Do you think law schools do a good enough job teaching these ethical issues?

I think we do a good job. It isn’t for lack of the lawyers involved having the proper education in law school. I think what they’re caught up in is the culture that says despite what the rules might say or how they might be construed, the world out there doesn’t frown on this. I don’t know about other law schools, but I think the various courses we have in professional responsibility at HLS, and the reference to some of these issues in our substantive courses, do indeed introduce our students to ethical issues. But-and I wish it were otherwise-legal education is not self-enforcing.
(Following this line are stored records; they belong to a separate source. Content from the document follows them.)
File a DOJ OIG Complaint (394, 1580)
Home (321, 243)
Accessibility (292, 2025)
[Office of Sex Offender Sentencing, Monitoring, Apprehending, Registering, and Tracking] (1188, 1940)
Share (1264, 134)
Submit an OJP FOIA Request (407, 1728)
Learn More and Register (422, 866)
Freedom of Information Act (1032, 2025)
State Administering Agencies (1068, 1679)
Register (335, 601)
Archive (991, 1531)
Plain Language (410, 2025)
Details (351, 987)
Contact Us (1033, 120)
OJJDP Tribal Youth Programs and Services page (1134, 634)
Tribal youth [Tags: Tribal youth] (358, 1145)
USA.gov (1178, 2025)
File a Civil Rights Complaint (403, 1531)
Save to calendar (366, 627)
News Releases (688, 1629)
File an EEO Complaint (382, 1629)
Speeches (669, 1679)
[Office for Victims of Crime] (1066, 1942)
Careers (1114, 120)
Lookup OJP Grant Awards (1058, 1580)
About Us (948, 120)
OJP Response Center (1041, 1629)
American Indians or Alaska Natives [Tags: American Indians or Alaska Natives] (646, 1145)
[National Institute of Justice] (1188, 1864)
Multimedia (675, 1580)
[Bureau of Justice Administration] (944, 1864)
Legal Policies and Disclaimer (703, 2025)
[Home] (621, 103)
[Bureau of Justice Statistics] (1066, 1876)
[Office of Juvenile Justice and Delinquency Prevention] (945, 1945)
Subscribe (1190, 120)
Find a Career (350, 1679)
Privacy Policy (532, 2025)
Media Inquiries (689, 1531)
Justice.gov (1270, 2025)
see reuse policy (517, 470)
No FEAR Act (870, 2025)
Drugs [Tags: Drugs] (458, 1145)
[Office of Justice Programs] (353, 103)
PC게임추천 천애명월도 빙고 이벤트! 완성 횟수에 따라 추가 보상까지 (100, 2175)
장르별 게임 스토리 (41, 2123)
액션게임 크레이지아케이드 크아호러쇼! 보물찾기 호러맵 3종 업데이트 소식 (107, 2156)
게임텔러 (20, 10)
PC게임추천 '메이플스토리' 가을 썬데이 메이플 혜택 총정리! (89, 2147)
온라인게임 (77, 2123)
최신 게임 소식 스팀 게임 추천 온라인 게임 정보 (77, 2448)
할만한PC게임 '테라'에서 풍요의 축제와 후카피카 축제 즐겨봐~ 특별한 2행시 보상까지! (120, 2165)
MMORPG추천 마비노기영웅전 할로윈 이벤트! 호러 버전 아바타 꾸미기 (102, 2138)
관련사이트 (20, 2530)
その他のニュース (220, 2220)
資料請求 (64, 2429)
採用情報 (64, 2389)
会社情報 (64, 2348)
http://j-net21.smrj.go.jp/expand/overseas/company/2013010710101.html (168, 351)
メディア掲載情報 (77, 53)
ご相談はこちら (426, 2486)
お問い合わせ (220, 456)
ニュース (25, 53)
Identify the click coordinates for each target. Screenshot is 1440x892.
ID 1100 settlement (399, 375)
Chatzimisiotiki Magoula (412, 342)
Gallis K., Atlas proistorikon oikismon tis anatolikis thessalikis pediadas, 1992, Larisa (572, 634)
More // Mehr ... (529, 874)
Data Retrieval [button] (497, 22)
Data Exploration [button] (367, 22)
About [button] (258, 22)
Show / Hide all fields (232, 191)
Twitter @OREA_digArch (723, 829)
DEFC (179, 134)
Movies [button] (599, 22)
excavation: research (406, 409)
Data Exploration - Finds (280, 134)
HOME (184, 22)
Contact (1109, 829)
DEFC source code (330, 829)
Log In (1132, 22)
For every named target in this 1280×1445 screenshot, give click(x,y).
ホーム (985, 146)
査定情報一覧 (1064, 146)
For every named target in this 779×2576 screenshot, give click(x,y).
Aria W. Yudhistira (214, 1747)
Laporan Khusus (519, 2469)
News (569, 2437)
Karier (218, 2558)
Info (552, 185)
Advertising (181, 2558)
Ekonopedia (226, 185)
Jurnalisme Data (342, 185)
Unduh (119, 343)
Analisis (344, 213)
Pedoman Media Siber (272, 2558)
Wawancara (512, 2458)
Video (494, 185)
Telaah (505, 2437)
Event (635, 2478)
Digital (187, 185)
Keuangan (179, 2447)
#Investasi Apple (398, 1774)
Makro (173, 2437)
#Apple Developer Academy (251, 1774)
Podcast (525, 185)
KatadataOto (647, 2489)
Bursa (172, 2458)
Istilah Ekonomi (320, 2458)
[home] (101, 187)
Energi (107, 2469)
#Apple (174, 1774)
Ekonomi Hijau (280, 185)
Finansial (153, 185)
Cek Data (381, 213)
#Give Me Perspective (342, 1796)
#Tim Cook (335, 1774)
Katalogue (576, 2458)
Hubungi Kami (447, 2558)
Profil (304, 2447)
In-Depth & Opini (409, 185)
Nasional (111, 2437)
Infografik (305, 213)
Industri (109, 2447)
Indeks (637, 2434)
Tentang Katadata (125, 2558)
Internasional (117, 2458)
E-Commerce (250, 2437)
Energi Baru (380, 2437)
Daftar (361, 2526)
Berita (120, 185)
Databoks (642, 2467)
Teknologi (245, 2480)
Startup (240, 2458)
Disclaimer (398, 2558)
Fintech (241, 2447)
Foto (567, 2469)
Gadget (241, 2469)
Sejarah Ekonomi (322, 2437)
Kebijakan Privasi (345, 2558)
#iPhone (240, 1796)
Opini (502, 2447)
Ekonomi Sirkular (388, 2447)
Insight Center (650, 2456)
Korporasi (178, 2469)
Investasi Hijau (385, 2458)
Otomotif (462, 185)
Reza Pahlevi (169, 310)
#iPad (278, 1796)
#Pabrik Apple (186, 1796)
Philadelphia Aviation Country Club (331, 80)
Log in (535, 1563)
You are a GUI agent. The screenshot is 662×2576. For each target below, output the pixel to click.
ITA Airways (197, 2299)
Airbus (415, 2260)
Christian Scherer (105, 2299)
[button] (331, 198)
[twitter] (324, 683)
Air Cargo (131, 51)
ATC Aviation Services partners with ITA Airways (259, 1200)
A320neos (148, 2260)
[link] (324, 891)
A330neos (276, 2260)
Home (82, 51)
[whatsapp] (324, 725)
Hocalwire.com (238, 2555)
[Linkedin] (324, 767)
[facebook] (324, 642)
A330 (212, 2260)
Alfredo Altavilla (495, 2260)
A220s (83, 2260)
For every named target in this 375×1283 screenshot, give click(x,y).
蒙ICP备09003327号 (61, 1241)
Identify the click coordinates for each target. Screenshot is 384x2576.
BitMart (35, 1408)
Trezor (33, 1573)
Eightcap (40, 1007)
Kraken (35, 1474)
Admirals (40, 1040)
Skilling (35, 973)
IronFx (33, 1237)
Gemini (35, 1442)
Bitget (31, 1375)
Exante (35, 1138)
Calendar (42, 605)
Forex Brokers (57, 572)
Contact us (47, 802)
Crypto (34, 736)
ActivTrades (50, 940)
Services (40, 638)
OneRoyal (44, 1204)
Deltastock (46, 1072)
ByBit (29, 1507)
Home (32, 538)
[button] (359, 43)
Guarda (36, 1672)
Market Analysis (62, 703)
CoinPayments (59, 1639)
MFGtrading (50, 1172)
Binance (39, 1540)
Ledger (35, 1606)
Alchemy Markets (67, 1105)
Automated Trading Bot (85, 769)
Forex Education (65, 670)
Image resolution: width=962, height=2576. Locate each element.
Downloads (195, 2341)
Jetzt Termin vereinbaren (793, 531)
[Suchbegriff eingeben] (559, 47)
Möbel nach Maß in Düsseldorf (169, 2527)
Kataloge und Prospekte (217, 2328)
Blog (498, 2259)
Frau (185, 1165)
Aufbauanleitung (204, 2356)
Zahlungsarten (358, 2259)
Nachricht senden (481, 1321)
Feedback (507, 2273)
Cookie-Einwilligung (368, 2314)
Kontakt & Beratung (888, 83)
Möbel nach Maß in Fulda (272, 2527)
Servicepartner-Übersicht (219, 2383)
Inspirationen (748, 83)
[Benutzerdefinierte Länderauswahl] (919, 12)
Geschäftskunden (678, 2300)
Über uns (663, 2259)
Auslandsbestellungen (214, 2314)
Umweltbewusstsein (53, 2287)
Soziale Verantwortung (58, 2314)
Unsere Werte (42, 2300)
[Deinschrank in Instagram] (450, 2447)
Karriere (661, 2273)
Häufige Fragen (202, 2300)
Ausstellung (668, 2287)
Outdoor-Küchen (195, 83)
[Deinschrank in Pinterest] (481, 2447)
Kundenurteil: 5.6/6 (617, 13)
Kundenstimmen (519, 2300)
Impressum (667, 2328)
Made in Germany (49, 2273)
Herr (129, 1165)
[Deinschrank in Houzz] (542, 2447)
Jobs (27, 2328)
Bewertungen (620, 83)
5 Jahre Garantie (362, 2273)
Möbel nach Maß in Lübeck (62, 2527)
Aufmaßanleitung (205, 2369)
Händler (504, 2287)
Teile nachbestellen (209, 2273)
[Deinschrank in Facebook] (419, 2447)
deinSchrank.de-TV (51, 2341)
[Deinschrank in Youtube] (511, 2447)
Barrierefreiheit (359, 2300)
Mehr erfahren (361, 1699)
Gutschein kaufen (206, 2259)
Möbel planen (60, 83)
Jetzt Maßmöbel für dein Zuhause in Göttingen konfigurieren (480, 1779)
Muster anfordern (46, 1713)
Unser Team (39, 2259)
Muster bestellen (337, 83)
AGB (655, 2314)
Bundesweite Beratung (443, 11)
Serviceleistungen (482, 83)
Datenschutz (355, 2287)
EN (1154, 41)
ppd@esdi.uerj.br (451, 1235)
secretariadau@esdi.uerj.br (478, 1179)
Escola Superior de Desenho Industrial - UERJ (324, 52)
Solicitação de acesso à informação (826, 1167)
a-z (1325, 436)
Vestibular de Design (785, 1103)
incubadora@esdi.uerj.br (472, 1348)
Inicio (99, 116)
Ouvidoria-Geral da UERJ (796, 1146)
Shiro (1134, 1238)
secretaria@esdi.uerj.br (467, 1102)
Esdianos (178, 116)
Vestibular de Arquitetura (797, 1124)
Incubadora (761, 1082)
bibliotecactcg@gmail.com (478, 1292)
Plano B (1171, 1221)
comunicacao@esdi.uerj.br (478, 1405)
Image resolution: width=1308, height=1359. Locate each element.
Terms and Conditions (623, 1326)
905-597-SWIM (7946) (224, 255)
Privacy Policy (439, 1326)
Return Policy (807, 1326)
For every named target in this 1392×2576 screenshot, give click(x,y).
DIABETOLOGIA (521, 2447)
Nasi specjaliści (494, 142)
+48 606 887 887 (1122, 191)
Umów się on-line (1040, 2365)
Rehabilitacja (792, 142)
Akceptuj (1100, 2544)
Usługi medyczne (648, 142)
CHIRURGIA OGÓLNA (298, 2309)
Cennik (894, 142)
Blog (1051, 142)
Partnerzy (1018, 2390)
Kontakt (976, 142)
Turning our attention to recent tax policy issues, what are your thoughts on the tax bill that was signed last spring?

It was awful.

Why?

First of all, there is no theme to it, there’s no policy to it except reducing rates marginally for the benefit of the wealthiest in the country. It also, overall, has the effect of increasing the deficit. That’s the last thing we want. I think it will be bad for the economy. It is bad in that it’s just a giveaway to the most well-heeled constituency. What we do need, and will benefit from, is a review of the whole rate structure, one not so bent in favor of those at the top as the current structure has become. It’s not on the horizon, however, certainly not in this Congress, nor with this administration.